_Activity A:_
From the fluorescence troubleshooting page, list every action it recommends for the problem "My spectrum starts high and crashes down, like an intense ski slope."
_Activity B:_
Rewrite everything in the fluorescence troubleshooting page from "I don’t have" down to "a different fluorophore.", using "sample cell" in place of "cuvette" at each occurrence.
_Activity C:_
Carry on the fluorescence troubleshooting page from the point where it stops.

Page extract below:

Fluorescence Made Easier: Fluorescence Techniques for the Novice Episode 3:. Avoiding Those Pesky Artifacts: Sources of Error in Spectra and Steady State Measurements

Abstract

For those contemplating employing fluorescence methods in their experiments, there are some potential artifacts and sources of error that can invalidate results. With a little care, these artifacts can be avoided to produce the kind of results that will make the reviewers jump for joy (and accept your paper). We will cover some sources of error arising from issues arising from the sample itself, and basic problems with fluorometers. At the end we have a handy checklist for when your spectrum comes out looking really messed up.

Handy Checklist for Figuring Out Why Your Spectrum Looks Weird

You have your sample in your fluorometer and have figured out the wavelength to excite the fluorophore and the emission wavelengths you should scan, but instead of obtaining the nice Gaussian-shaped curve you expect, you get something insane. Here are some problems that might happen and how to fix them (which will save you time reading the text).

1. 1.

   I don’t have a signal!

• Make sure your instrument is on and light is reaching the cuvette (this can be done by moving the monochromator to 500 nm, opening the top of the sample compartment and checking to see a beam of green light with a business card. If you don’t see light, make sure everything is ON, shutters are open, etc.

  • If you see a nice green beam going through your cuvette, then check to make sure that you are using the appropriate wavelengths for your scan and that you have enough probe.

    • If neither of these work, then you might have an unforeseen quencher in your cuvette. Try a different solvent, and/or a different fluorophore.

  If you see the green light hitting the front of the cuvette, but not going through the sample (like Fig. 11.1), then reduce the concentration of your probe by at least a factor of 10 and look again. If the beam gets weaker as it goes through the cuvette, you still need to dilute.

1. 2.

   My spectrum starts high and crashes down, like an intense ski slope

   You probably have too much Rayleigh scattered light (Fig. 11.5). Start the scan at a higher (i.e. 5–10 nm) wavelength. Or use a cut-on optical filter to eliminate lower wavelength emission.

   Take a background spectrum to check for impurities – this should always be done even if your spectrum doesn’t look weird.

End of Page extract.
Data listing below:

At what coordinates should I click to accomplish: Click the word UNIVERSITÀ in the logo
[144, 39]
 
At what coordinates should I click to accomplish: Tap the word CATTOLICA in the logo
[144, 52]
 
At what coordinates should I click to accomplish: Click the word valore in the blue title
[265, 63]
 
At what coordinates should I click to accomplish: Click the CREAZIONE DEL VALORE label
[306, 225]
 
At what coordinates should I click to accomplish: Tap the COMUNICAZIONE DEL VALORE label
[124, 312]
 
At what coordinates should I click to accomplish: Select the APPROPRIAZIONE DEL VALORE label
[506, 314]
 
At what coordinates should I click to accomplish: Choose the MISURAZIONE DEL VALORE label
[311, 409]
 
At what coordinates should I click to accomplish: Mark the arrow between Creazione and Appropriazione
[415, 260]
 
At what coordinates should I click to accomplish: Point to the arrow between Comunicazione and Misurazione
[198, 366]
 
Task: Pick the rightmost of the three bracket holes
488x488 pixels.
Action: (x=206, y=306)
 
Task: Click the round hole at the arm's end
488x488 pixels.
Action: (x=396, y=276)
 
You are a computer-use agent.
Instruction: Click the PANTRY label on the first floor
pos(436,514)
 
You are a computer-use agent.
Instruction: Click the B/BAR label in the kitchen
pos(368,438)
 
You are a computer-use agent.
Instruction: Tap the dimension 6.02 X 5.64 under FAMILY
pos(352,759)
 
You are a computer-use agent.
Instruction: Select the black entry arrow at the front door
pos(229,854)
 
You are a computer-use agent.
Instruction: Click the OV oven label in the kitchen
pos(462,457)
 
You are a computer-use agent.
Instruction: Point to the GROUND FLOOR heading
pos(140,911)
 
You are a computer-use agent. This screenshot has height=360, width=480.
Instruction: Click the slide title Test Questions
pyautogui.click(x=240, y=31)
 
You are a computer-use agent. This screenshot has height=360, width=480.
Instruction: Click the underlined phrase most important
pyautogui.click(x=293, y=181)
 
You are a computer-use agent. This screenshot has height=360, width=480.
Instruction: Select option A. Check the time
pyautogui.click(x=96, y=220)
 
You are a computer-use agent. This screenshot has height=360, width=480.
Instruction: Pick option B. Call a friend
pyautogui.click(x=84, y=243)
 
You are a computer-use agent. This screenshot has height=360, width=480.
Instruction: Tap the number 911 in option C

End of Data listing.

_Task response A:_
- Start the scan at a higher (i.e. 5–10 nm) wavelength.
- Use a cut-on optical filter to eliminate lower wavelength emission.
- Take a background spectrum to check for impurities.

_Task response B:_
I don’t have a signal!

• Make sure your instrument is on and light is reaching the sample cell (this can be done by moving the monochromator to 500 nm, opening the top of the sample compartment and checking to see a beam of green light with a business card. If you don’t see light, make sure everything is ON, shutters are open, etc.

  • If you see a nice green beam going through your sample cell, then check to make sure that you are using the appropriate wavelengths for your scan and that you have enough probe.

    • If neither of these work, then you might have an unforeseen quencher in your sample cell. Try a different solvent, and/or a different fluorophore.

_Task response C:_
   Make sure there isn’t lint, debris or other stuff floating around in your cuvette.

   Also, make sure there aren’t tiny little bubbles in the cuvette due to pipetting cold solution directly into the room temperature cuvette.

2. 3.

   The intensity of my spectrum is reduced every time I scan.

   Thermal heating from shining light on your sample may reduce the intensity. If your sample holder does not have a thermal jacket, then try to make sure your sample remains at the desired temperature through the scan. This might involve scanning quickly for cooler samples, or thermally equilibrating the sample in the optical module.

   Photobleaching, the light-induced breakdown of a fluorophore (usually by oxidation), can kill your fluorescence. Minimize how much you illuminate the sample with excitation as much as you can. Photobleaching can sometimes be avoided by purging the sample and the optical module with an inert gas such as Argon or Nitrogen. If your sample contains cells that require oxygen, you may need to use a different fluorophore if you can.

   Some samples (like cell suspensions) may settle during the time of the measurements, so that the cells are no longer in the excitation beam. Settling can be avoided by gently stirring the sample (if possible) or by increasing the density of the solvent to keep the sample buoyant.

3. 4.

   My spectra has funny bumps.

   Take a background spectrum to make sure these aren’t due to solvent scattering and /or impurities. If not, then it is possible that the fluorophore itself has multiple peaks due to changes in ionization in the excited state , or a rich vibrational structure.